Ask HN : mobile app that would be great for programmers - everydayvalue

I'm a programmer and I constantly find myself using a small collection of the same keyboard shortcuts all the time, I would really like a mobile app which when the mobile is plugged into the pc would then provide me with a few buttons on the mobile which i could then program with multi keyboard presses, eg, i press a single touch button on the mobile and it presses cntr+tab for switching windows etc<p>Anyone want to take up the challenge, I'd be happy to spend up to £5 on something like this and I imagine quite a few other programmers would as well
======
ritratt
You want to use the phone as an extended keyboard full of macros. Neat.
However, we all usually do not use lots of keys on the main keyboard like
F1-F12,Scroll Lock, Pause|Break etc. So why not convert these keys into your
macros? There are a bunch of programs out there that do this. I myself created
one such program at my work which, when detects a PRINTSCREEN press, takes the
screenshot and saves it in a specified directory in a specified format!

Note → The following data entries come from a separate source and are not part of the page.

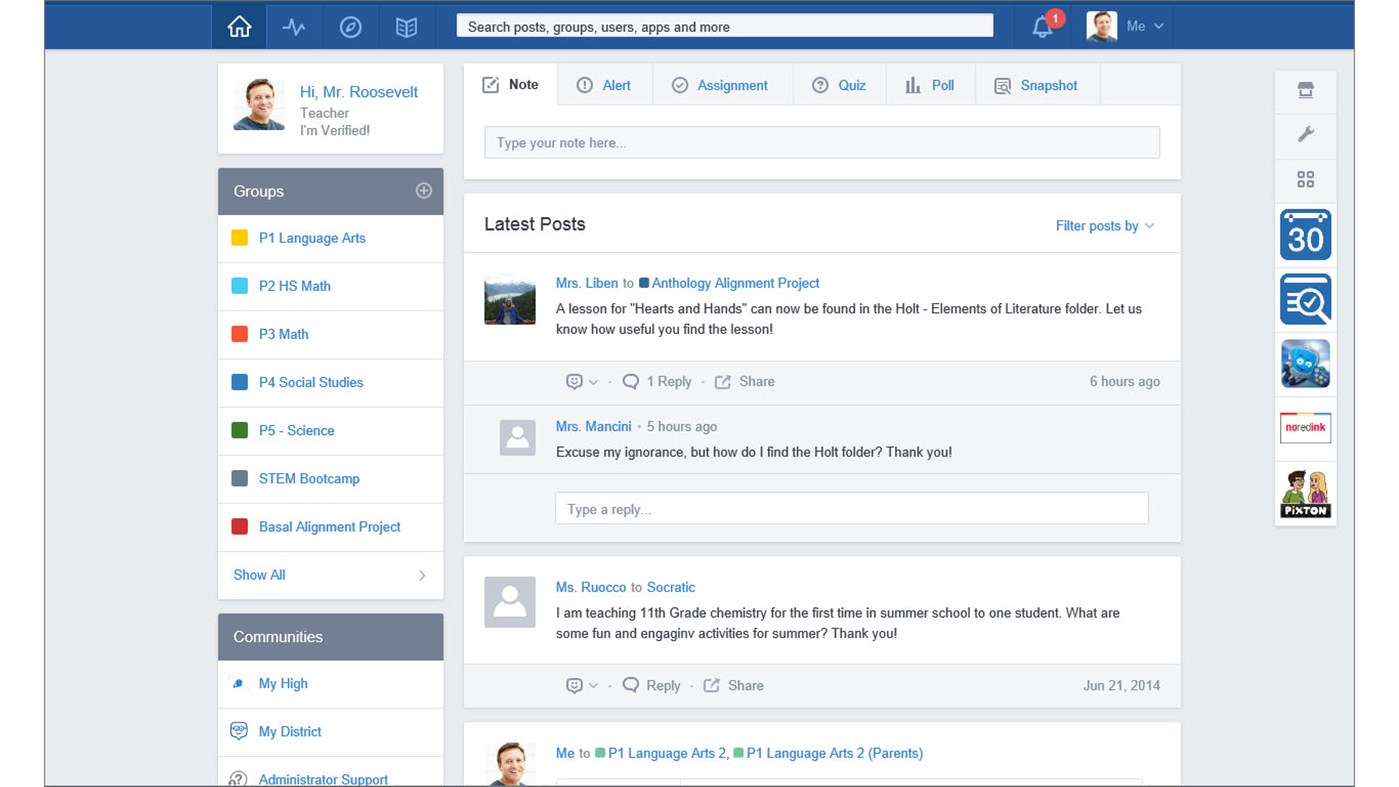Open the Me account dropdown
1399x787 pixels.
click(x=1136, y=27)
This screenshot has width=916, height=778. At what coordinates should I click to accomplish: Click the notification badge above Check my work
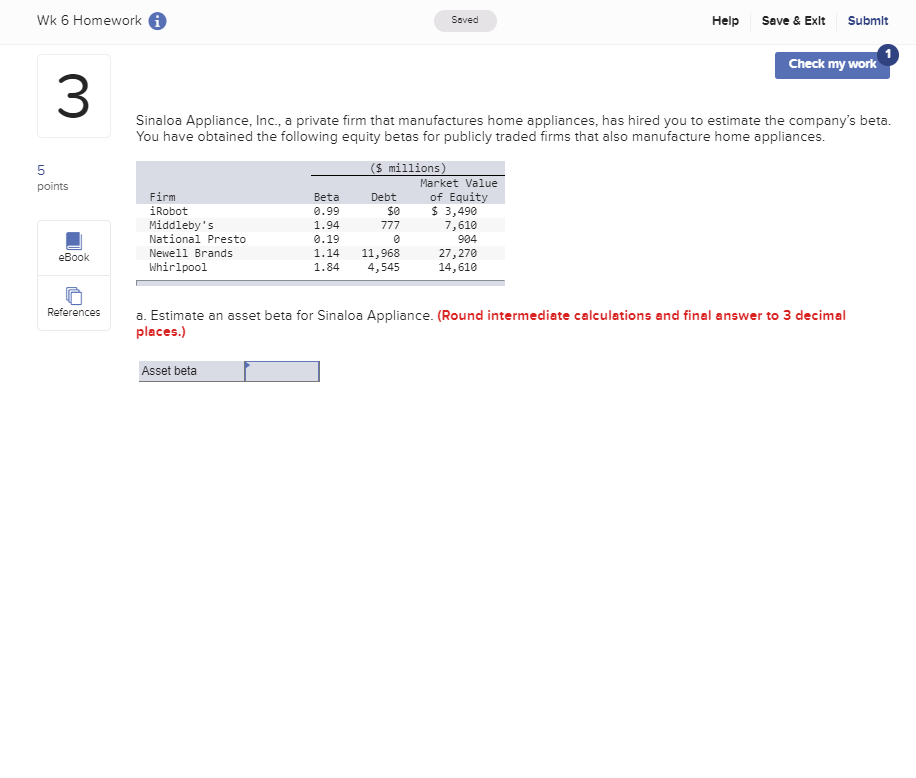pyautogui.click(x=888, y=55)
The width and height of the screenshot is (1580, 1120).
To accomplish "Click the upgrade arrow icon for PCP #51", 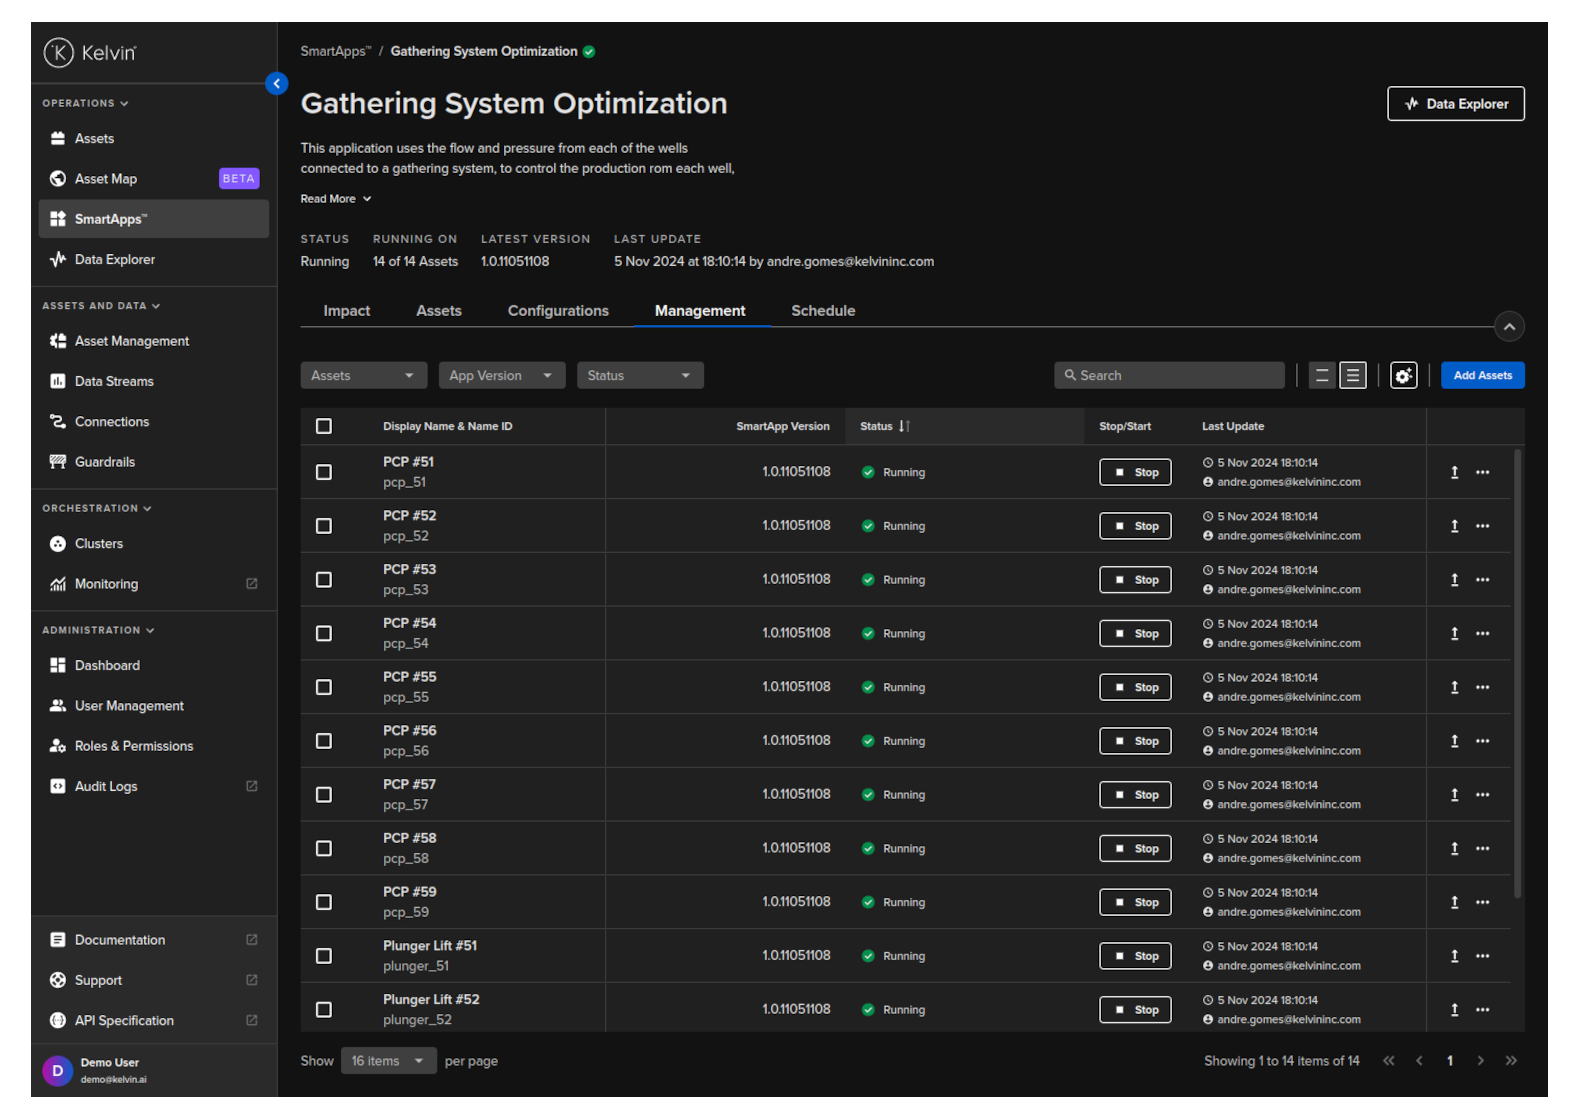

Let me know if you need that! As far as your offer of doing the same on a
cellphone, i am afraid I am ill-equipped to be able to do that.

------
willvarfar
The mobile app I want to see is one that:

using the camera, from a photo, does OCR and searches for same / similar code
on-line

OCR is a hard problem, but its fairly constrained when we use fixed-width
fonts in IDEs etc generally; this is finally within the realms of solvable on
modern smartphones

------
callmeed
Check out Keymote app. It does a lot of what you want (over wifi).